EXCERPT:
*** Begin section ***

Water
An Inquiry Day
Lansdowne Friends School
10 May 2008

Paul Grobstein, Eleanor Bliss Professor of Biology at Bryn Mawr College, and Ian Morton, a Haverford senior majoring in Biology at Bryn Mawr, joined colleagues at Lansdowne Friends School to offer an inquiry day on water for the community.

Grobstein and Morton led visitors through experiences on physical and biological properties of water developed in collaboration with Bryn Mawr colleagues, including Peter Brodfuehrer, Professor of Biology, Wil Franklin, Laboratory Coordinator in Biology, Don Barber, Associate Professor of Biology, and Catherine Rihimaki, Keck Postdoc Teaching/Research Fellow in Geology.

Alison Levie, a third grade teacher at Lansdowne, coordinated the program and contributed experiences on water and culture and water and landscapes. Al Gaspar, science coordinator at Lansdowne, and Mingh Whitfield, pre-kindergarten teacher at Lansdowne, led participants through experiences on forms of water developed with colleagues at Bryn Mawr. Susan Stone, Head of Landsdowne Friends, led participants through experiences related to oil and birds, developed with Alison Levie.

Like last year's Exploring Eggs, the general focus of this year's inquiry day was on giving participants opportunities to make their own observations, to tell stories about them, and to use those stories to motivate new questions and new observations. Participants were encouraged to generate and share their own questions, observations, and stories.

"It is really satisfying to see how engaged people people of all ages become with science when it is presented as a creative activity in which to become involved rather than a dry body of facts or something one has to just accept as truth", Grobstein said.

Bryn Mawr College's contributions to the inquiry day were supported by a grant to the College from the Howard Hughes Medical Institute, and by the College's Center for Science in Society.

*** End section ***

RECORD SET:
*** Begin section ***

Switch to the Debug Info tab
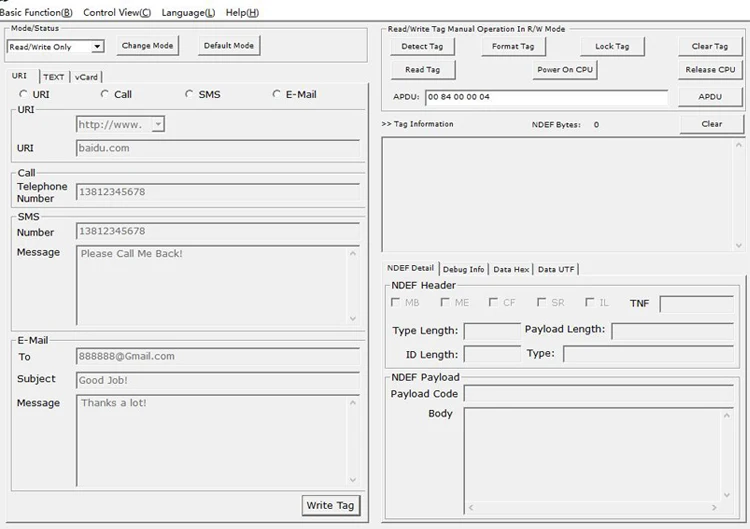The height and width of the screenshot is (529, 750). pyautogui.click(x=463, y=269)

*** End section ***
*** Begin section ***

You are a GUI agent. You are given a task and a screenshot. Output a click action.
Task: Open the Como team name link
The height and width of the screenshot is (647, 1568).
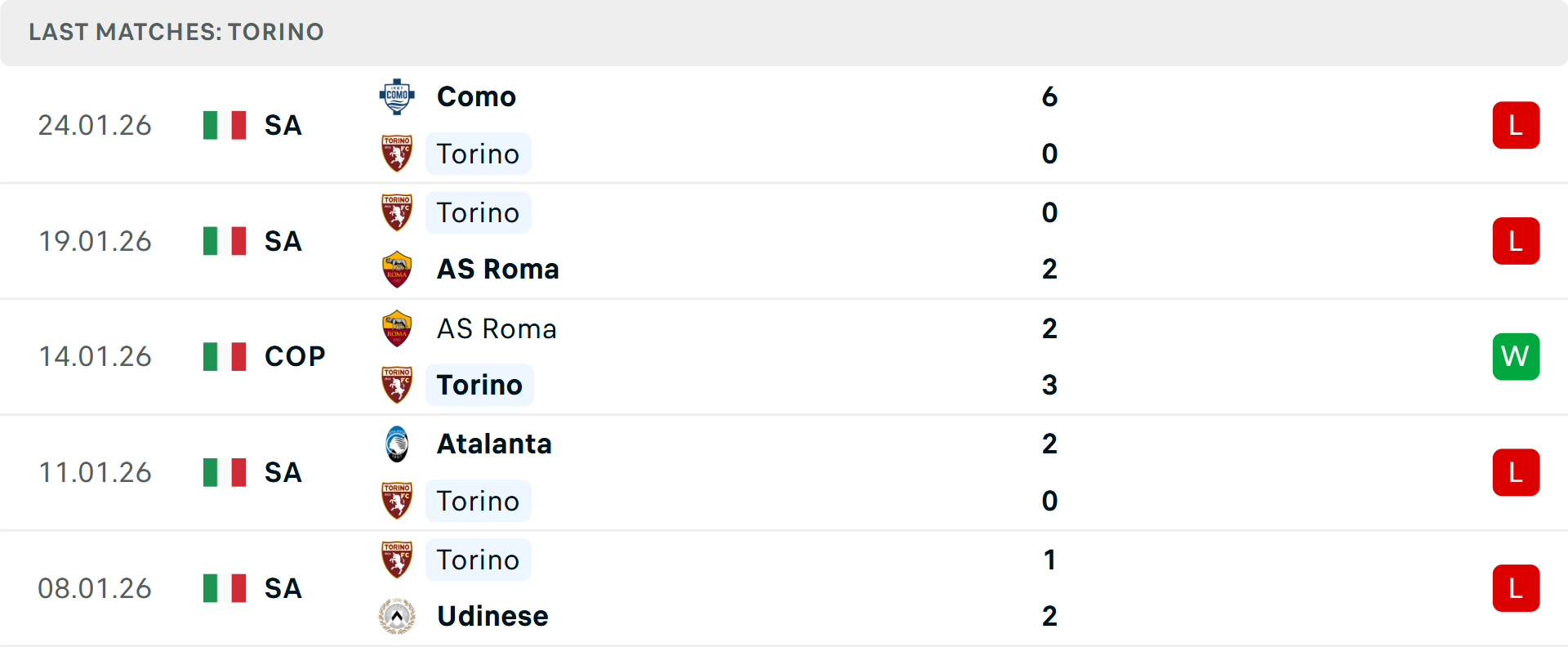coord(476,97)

*** End section ***

WHAT THIS EXERCISE ASKS:
• a. In the water inquiry day text, who coordinated the program?
• b. Could you set down the water inquiry day text unchanged, everything from "Like last year's" down to "Science in Society."?
You can set the rows aside, since they aren't needed.

RESULTS BY TASK:
• a. Alison Levie, a third grade teacher at Lansdowne, coordinated the program.

• b.
Like last year's Exploring Eggs, the general focus of this year's inquiry day was on giving participants opportunities to make their own observations, to tell stories about them, and to use those stories to motivate new questions and new observations. Participants were encouraged to generate and share their own questions, observations, and stories.

"It is really satisfying to see how engaged people people of all ages become with science when it is presented as a creative activity in which to become involved rather than a dry body of facts or something one has to just accept as truth", Grobstein said.

Bryn Mawr College's contributions to the inquiry day were supported by a grant to the College from the Howard Hughes Medical Institute, and by the College's Center for Science in Society.